▶ _Brano citato_:

┌──

Sabino, collega e ormai amico storico di questo blog, ogni tanto mi invia qualche spunto di riflessione. Colgo volentierissimo, sebbene con qualche giorno di ritardo, l’ultimo: che riguarda, udite udite, il processo a 20 medici di medicina generale (il nome tecnico e spersonalizzante del vecchio medico di famiglia) della provincia di Frosinone per la richiesta di prestazioni radiologiche incongrue.
Questo è il link.
La notizia è di quelle con il botto, perché lasciano intendere che qualcosa si stia muovendo anche su questo versante: che è un versante ripido e pericoloso. Nonché responsabile di buona parte degli sprechi sanitari: specialmente, ma non solo, in ambito radiologico. Finalmente anche fra i cosiddetti addetti ai lavori cresce la consapevolezza che le liste di attesa non possono essere abbattute, e non lo saranno mai, aumentando il numero delle prestazioni, ma riducendo quello delle prestazioni inutili (e spesso dannose).
Eppure, contrariamente a quanto molti lettori forse stanno pensando, questo post non sarà l’ennesimo atto di accusa verso una categoria professionale già di suo in pesante difficoltà. Perché i medici di medicina generale non fanno (quasi più) i medici, questo è quello che di loro si pensa in giro: la riflessione è solo in minima parte dei colleghi ospedalieri, e soprattutto dei pazienti che in ospedale afferiscono quotidianamente. Nel mio reparto esiste un sistema ben oliato di monitoraggio delle richieste per prestazioni radiologiche: in buona sostanza un radiologo, a turno, se le scartabella tutte e su una buona percentuale decide, secondo la legge che gliene fornisce piena facoltà, che gli esami richiesti sono incongrui e possono essere sostituiti da altri meno invasivi e/o costosi. E’ un lavoro lungo e faticoso, spesso noioso, che costringe il radiologo a contattare direttamente il medico di famiglia; ma che regala i suoi frutti sulla lunga distanza.
Spesso si riesce a ragionare insieme: il medico di medicina generale recepisce le obiezioni, chiarisce a voce i suoi sospetti meglio di come l’abbia fatto per iscritto e di comune accordo si riesce a modificare la direzione della richiesta senza grossi problemi. Altre volte no, e le resistenze sono di vario tipo. Le tre più frequenti sono legate a problemi di inerzia (“io ho soltanto trascritto la richiesta della specialista”), inutile e sterile orgoglio (“invece credo che sia proprio quello l’esame corretto da chiedere”) ed esasperazione (“e la millesima volta che quel paziente mi chiede di fare l’esame, non so più in che altro modo levarmelo di torno”). Tutte e tre presuppongono in misura differente l’abdicazione ai doveri di medico, ma è sull’ultima, in particolar modo, che vorrei soffermarmi.

└──

▶ _Compiti da svolgere_:
1/ Riporta per favore il brano citato da "Questo è il" a "(e spesso dannose).".
2/ Secondo il brano citato, quanti medici di medicina generale della provincia di Frosinone sono sotto processo?

▶ _Record_:
┌──

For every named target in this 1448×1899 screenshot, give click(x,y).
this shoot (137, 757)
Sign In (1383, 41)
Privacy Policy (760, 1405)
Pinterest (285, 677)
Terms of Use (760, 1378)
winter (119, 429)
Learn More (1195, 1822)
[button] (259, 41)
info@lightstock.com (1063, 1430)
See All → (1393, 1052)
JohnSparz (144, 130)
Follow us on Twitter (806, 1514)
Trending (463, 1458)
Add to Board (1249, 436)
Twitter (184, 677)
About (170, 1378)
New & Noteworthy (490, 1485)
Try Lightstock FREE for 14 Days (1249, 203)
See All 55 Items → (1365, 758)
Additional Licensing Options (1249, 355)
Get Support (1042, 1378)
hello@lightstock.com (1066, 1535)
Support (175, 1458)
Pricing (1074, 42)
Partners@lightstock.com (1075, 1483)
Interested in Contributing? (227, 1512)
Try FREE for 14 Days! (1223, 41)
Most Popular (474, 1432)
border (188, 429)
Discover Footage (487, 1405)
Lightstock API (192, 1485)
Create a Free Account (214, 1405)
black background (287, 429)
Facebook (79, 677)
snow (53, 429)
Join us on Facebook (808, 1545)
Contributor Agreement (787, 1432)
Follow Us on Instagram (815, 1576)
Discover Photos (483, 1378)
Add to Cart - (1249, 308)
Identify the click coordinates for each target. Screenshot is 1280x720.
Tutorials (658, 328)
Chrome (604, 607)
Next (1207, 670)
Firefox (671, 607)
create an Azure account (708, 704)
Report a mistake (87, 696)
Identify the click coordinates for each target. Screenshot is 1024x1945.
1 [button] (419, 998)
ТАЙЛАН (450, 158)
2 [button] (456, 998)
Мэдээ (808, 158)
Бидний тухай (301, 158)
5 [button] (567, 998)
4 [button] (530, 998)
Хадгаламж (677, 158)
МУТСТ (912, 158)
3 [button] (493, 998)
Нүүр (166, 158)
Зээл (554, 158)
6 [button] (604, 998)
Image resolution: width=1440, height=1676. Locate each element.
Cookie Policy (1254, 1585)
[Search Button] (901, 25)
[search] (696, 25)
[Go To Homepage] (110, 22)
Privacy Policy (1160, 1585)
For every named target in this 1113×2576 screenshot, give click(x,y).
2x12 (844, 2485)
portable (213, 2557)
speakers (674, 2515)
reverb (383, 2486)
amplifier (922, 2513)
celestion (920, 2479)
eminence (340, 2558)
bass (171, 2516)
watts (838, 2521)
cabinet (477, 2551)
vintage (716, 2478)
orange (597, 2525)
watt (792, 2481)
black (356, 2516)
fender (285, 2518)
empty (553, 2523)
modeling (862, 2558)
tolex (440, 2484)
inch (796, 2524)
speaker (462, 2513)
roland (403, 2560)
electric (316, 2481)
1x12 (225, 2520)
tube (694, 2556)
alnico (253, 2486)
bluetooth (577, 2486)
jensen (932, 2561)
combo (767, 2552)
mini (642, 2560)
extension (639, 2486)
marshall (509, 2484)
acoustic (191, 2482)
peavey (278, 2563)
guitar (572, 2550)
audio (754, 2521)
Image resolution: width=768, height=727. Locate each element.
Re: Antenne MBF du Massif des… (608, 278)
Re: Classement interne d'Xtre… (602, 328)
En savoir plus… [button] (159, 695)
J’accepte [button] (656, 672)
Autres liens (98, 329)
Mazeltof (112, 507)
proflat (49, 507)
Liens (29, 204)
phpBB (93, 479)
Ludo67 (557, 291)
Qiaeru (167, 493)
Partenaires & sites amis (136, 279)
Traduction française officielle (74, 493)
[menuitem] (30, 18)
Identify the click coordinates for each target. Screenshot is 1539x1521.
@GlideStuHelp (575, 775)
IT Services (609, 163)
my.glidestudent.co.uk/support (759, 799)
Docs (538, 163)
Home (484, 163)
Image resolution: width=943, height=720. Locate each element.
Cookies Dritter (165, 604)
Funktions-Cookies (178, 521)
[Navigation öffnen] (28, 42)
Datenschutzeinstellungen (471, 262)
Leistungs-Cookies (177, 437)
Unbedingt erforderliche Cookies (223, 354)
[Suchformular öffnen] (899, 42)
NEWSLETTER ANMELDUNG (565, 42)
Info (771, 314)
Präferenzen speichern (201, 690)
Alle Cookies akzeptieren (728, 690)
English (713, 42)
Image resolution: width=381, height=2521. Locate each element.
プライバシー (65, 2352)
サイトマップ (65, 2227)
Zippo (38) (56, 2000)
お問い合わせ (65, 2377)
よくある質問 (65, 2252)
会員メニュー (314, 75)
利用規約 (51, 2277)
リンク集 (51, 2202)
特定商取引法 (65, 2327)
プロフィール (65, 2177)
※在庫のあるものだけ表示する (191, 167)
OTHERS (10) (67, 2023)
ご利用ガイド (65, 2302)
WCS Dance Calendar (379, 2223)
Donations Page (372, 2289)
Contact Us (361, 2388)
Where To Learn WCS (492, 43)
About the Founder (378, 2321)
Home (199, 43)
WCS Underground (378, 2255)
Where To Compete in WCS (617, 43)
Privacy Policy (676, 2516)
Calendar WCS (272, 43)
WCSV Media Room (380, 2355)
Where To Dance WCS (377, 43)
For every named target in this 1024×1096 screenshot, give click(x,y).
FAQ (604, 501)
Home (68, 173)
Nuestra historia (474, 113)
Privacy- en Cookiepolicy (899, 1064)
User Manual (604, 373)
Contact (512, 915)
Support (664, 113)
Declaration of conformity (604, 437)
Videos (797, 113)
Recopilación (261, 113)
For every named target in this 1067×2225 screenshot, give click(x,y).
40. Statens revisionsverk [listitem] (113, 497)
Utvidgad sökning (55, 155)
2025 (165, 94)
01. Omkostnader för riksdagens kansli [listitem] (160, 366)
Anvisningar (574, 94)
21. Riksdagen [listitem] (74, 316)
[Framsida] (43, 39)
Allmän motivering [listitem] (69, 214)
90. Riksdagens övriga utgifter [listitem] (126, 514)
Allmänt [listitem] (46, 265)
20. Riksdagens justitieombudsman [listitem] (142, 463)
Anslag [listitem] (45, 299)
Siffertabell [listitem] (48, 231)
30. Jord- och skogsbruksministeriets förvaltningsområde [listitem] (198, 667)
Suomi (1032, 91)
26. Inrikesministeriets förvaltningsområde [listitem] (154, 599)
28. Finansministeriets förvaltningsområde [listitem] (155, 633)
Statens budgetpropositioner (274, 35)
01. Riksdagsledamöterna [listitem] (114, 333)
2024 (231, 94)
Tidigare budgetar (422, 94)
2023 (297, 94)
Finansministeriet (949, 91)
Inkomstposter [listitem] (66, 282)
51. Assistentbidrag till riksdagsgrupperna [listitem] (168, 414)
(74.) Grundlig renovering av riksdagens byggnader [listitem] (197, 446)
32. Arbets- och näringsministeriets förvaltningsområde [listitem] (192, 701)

└──

▶ _Soluzioni dei compiti_:
1/
Questo è il link.
La notizia è di quelle con il botto, perché lasciano intendere che qualcosa si stia muovendo anche su questo versante: che è un versante ripido e pericoloso. Nonché responsabile di buona parte degli sprechi sanitari: specialmente, ma non solo, in ambito radiologico. Finalmente anche fra i cosiddetti addetti ai lavori cresce la consapevolezza che le liste di attesa non possono essere abbattute, e non lo saranno mai, aumentando il numero delle prestazioni, ma riducendo quello delle prestazioni inutili (e spesso dannose).

2/ Venti.